Frozen Director To Adapt A Wrinkle In Time For Disney

By Brent McKnight | Updated

This article is more than 2 years old

wrinkle in timeWhen you come off a movie that is as successful as Frozen, which earned more than a billion dollars, you can do just about whatever you want for your encore. For Jennifer Lee, who co-wrote and co-directed Disney’s massive animated hit, that means adapting Madeleine L’Engle’s beloved classic A Wrinkle in Time.

Variety reports that Lee, who also co-wrote Wreck-It Ralph, will write the screenplay for Disney. Growing up, A Wrinkle in Time was one of her favorite books, and the Disney brass were impressed by her vision for the film. Her aim reportedly places an emphasis on the “strong female-driven narrative,” but she also plans to focus on the science fiction elements and the world building that play such an important role in the book.

There will be time travel, multiple dimensions, themes of good versus evil, and more. Given the current landscape of young adult-centric fiction, and adaptations of those titles, this may be a perfect time to bring this story to movie theaters. And it has the added bonus of not only appealing to younger audiences, but there is also generation after generation of people who read and loved this book in their youth.

A Wrinkle in Time was first published in 1962, and is the first chapter of L’Engle’s “Time Quartet,” which also includes subsequent works A Wind in the Door, Many Waters, and A Swiftly Tilting Planet. The story revolves around 14-year-old Meg Murray. She’s a troubled kid, but when her government scientist father, who has been working on mysterious project called the tesseract, goes missing, she has to go and track him down, and it turns out to be a rather wild ride.

FrozenPeople have been trying to bring A Wrinkle in Time to the big screen for quite a while at this point. Jeff Stockwell, who adapted Bridge to Terabithia, another much-loved kid’s tale, took a whack at the script back in 2010. It’s unclear whether Lee will work from that draft of the script, or start over from scratch. There was also a made-for-TV movie of Wrinkle that aired on ABC back in 2003. I also remember my sister’s elementary school class staging their own adaptation back in the early 1980s, but I doubt that had any impact or bearing on this new version.
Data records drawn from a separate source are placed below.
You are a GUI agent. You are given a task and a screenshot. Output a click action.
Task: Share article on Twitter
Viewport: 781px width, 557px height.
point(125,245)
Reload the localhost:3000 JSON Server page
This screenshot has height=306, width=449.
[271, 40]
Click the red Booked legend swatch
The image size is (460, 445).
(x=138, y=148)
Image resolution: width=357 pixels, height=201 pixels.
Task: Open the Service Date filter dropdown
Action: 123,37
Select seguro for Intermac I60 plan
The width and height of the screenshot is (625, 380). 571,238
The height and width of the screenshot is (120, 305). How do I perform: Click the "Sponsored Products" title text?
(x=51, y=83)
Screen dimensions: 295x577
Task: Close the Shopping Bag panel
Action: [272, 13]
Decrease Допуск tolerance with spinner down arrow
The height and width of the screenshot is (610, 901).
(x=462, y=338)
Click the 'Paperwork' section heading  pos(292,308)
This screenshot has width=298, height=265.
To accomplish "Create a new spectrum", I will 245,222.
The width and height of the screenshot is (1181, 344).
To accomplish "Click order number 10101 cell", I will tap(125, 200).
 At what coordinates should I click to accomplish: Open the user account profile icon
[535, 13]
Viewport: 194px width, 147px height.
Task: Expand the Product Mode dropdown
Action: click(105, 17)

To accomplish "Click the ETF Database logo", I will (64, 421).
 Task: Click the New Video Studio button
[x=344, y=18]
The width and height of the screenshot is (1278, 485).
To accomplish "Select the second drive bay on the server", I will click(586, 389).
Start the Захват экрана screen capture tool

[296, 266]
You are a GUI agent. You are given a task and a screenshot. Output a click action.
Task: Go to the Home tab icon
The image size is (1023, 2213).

While Lee works on translating Wrinkle from page to screen, she will also continue her day job as part of Disney Animation, working on the likes of Marvel’s Big Hero 6, which is due out November 7. It’s easy to assume that this is intended to be a live-action rendering of the book, but given Lee’s professional track, you have to wonder whether or not an animated version could be a possibility.